Sunday, April 21, 2013

Sunday Signs: Norristown Edition

Had to head out to Norristown, PA for a few hours yesterday, so of course I used the opportunity to ride out on SEPTA's somewhat unique Norristown High Speed Line (p.k.a. Route 100).

The seat of Montgomery County, Norristown is a municipality of about 35,000 people, 6 miles northwest of Philadelphia, connected by the High Speed, the Manayunk-Norristown SEPTA regional rail line (which runs through Center City to Marcus Hook, PA and Wilmington / Newark, DE) and a handful of buses.

A large and mostly intact downtown (except for a few clear recent missteps like a half-dead, low-rent strip mall facing the wrong way, anchored by a fried chicken fast food chain featuring garish, plastic cartoon architecture and a three-sizes too big, mostly-empty surface parking crater in the heart of downtown; as well as a tragically failed courthouse plaza and a block-long, blank-walled generically offensive mid-20th-century government building in the Soviet Brutalist style) and plenty of well-maintained rowhouse blocks show good bones.  The Lawyers' Row off the courthouse is beautiful.  A few old mills stand and look well, though industry (and retail) seems to be gone.  Its section of the Schuylkill River Trail runs along the waterfront, is completed, and was being well-used yesterday.

Physically, Norristown is (aside from the few flaws noted above) my ideal of what every small town in this corner of the United States should look like.

Wandering around town was a rather disconcerting experience, however, as on a beautiful (if somewhat chilly and breezy) sunny Saturday afternoon, there was nobody on the streets and nothing much open for business, either.

A security guard slowly cranked and clanged while adjusting a flag at the rear of the (breathtaking) courthouse, three teenagers sat on benches in its aforementioned plaza looking half-bored and three-fourths shady, a well-worn older gentleman in heavy winter clothing asked me for a cigarette or a dollar... I nearly tripped on a cracked sidewalk while admiring a cornice on a nicely kept commercial building and I'm pretty sure a lone crow cackled at me due to this.  I demanded of the crow, "what are you laughing at?" while the winter wear guy mumbled to himself about what a nut this sidewalk-tripping, roof-admiring, non-smoking, no-dollar-having, bird-talking motherfucker is.

Apply what you read:
(1) Write out the portion of the Norristown post that begins at the words "A security guard" and stops after the words "bird-talking motherfucker is.".
(2) Extend the Norristown post with further paragraphs that follow on from its final sentence.

Excerpted data:
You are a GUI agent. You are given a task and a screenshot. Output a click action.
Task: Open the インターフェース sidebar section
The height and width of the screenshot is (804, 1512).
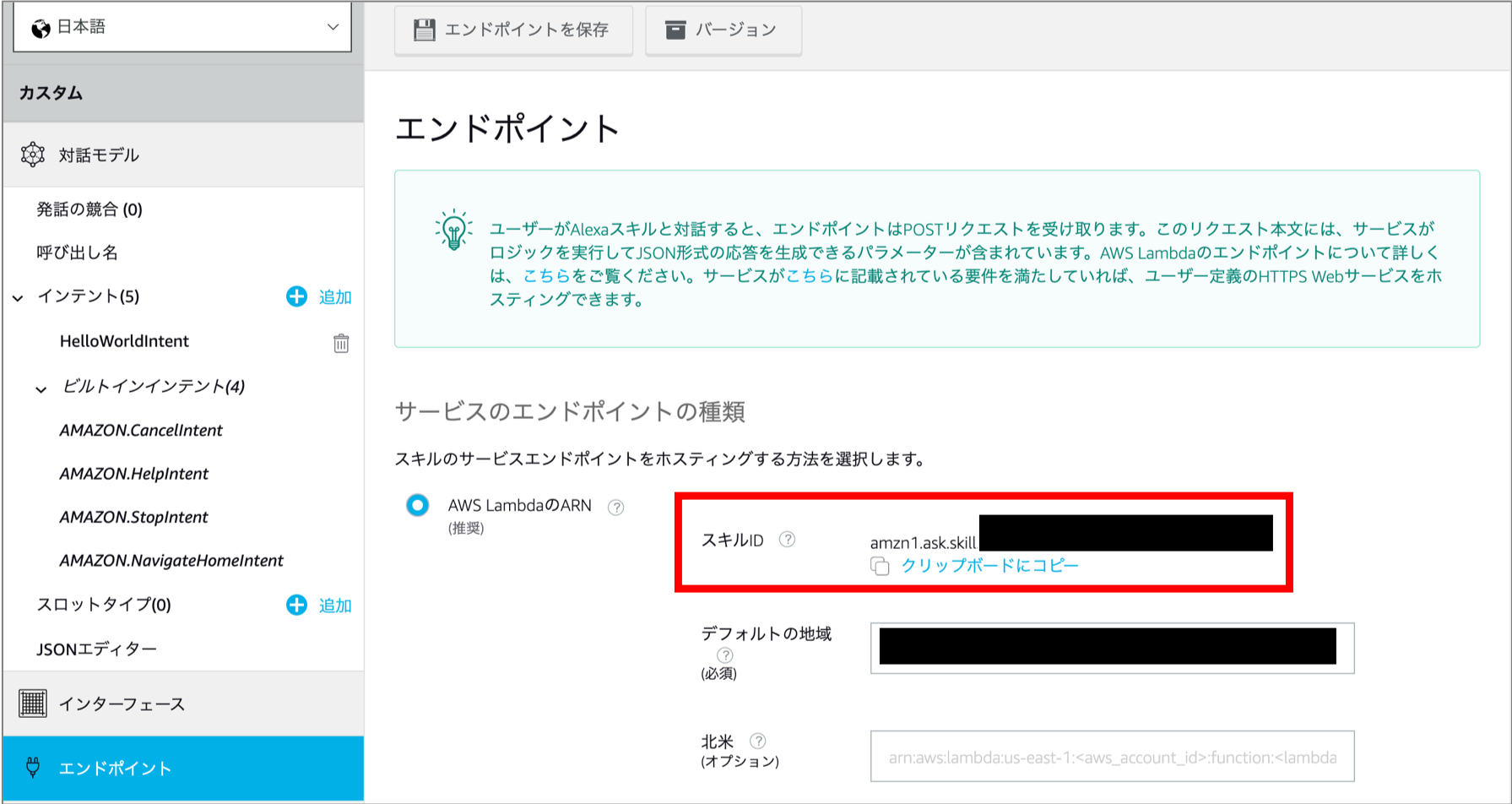121,704
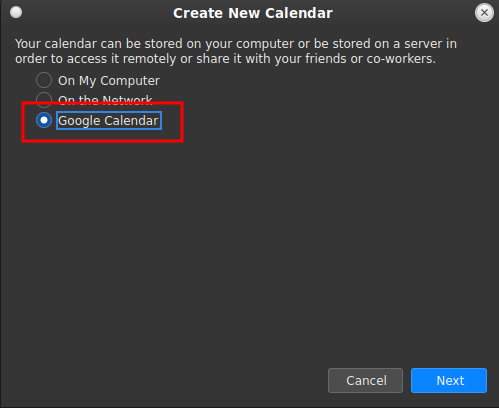
Task: Click the "On the Network" text label
Action: [105, 100]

Answers for each item:
(1)
A security guard slowly cranked and clanged while adjusting a flag at the rear of the (breathtaking) courthouse, three teenagers sat on benches in its aforementioned plaza looking half-bored and three-fourths shady, a well-worn older gentleman in heavy winter clothing asked me for a cigarette or a dollar... I nearly tripped on a cracked sidewalk while admiring a cornice on a nicely kept commercial building and I'm pretty sure a lone crow cackled at me due to this.  I demanded of the crow, "what are you laughing at?" while the winter wear guy mumbled to himself about what a nut this sidewalk-tripping, roof-admiring, non-smoking, no-dollar-having, bird-talking motherfucker is.

(2)
C'est la vie.  He's not far off.

Anyway.  Signs of the week.

Main Street family pharmacies in any town are always a solid source for excellent signage.  Norristown does not disappoint.


Stepping back a bit, this is a great block except for the Verizon building at center.  Seriously, why do all Verizon buildings look like this?  Do they spend so much on bricks that they don't have anything left over for windows?  They have littered way too many of our cities with such atrocities.  The municipal parking garage down the block has better architecture than that... thing.

One other misstep is the bench at lower right.  Turn it around and face the sidewalk!  Who wants to sit facing speeding traffic on a too-wide, one-way street from three inches away?

A cool, though unfortunately empty, storefront, featuring four distorted Jays (that's my band name if I ever start one!  Four Distorted Jays).


Nice art deco entrance to this place.


Can't leave without taking a (bad) shot of the Montgomery County Courthouse.  Excuse me, I only had my cellphone on me yesterday.  The clock in the dome is worth a post of its own, but I just couldn't zoom in well enough.


At the end of any day out of town, though, this is the sign I always like to see best!